*** Opening TEXT ***

What Is Reinstatement Coverage Insurance?

Wisconsin requires suspended drivers to prove they carry continuous auto insurance before reinstating their license. The state calls this proof of financial responsibility — commonly fulfilled through an SR-22 certificate filed by your insurance carrier. The SR-22 itself is not insurance; it's a form your insurer submits to the Wisconsin DMV certifying you maintain at least state minimum liability coverage for the duration of your suspension period, typically three years from your conviction or suspension date.
  • You receive a DUI conviction in Wisconsin and own a car. The court orders three years of SR-22 filing. You purchase liability insurance meeting Wisconsin minimums — $25,000 bodily injury per person, $50,000 per accident, $10,000 property damage — and your insurer electronically files the SR-22 with the DMV. The filing fee is typically $25-$50, and your premium increases $40-$80 monthly due to the high-risk classification, not the filing itself.

*** Closing TEXT ***
*** Opening GIVEN MATERIAL ***

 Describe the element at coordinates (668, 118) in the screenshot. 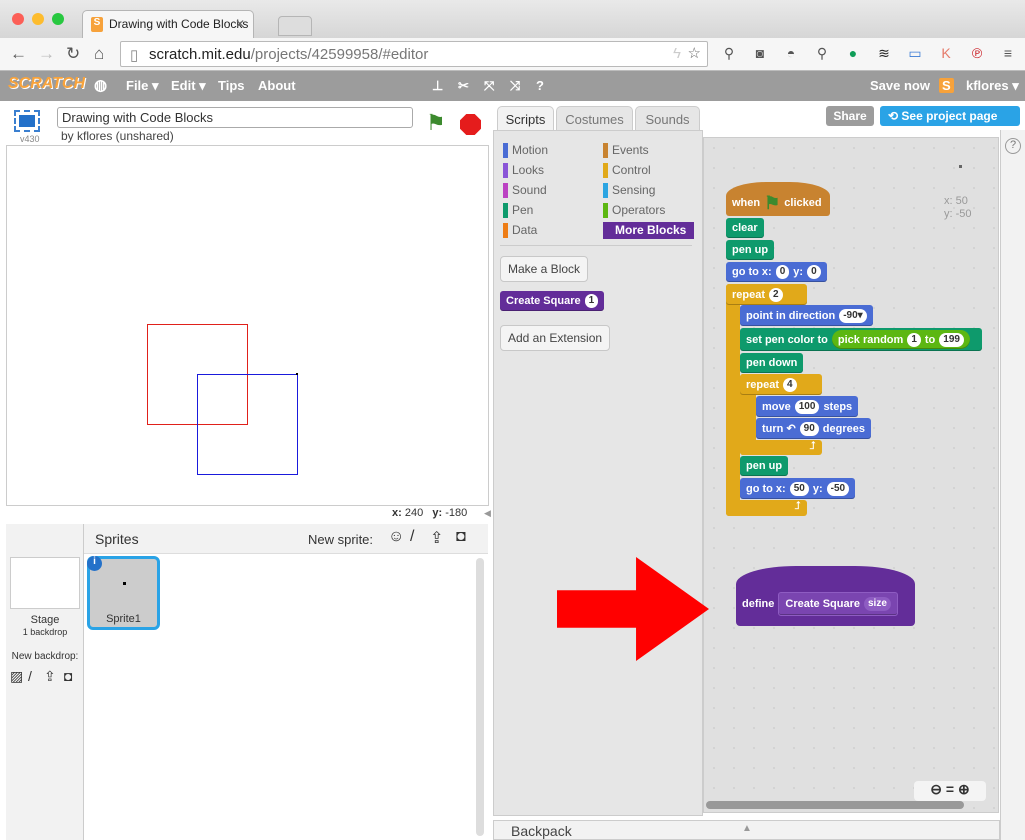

*** Closing GIVEN MATERIAL ***

> JOB 1:
Decide whether each statement agrees with the SR-22 text, answering yes or no and quoting the words that decide it: (a) The SR-22 is itself a form of insurance. (b) Wisconsin's minimum property damage coverage is $10,000. (c) The higher premium is caused by the SR-22 filing itself.
> JOB 2:
According to the SR-22 text, how long does the suspension period typically last?
> JOB 3:
Reproduce the passage of the SR-22 text that begins at the words "What Is Reinstatement"; stop after "or suspension date.".
The data come from a different source than the text.

> SOLUTION 1:
(a) No: "The SR-22 itself is not insurance"
(b) Yes: "$10,000 property damage"
(c) No: "due to the high-risk classification, not the filing itself"

> SOLUTION 2:
Typically three years from the conviction or suspension date.

> SOLUTION 3:
What Is Reinstatement Coverage Insurance?

Wisconsin requires suspended drivers to prove they carry continuous auto insurance before reinstating their license. The state calls this proof of financial responsibility — commonly fulfilled through an SR-22 certificate filed by your insurance carrier. The SR-22 itself is not insurance; it's a form your insurer submits to the Wisconsin DMV certifying you maintain at least state minimum liability coverage for the duration of your suspension period, typically three years from your conviction or suspension date.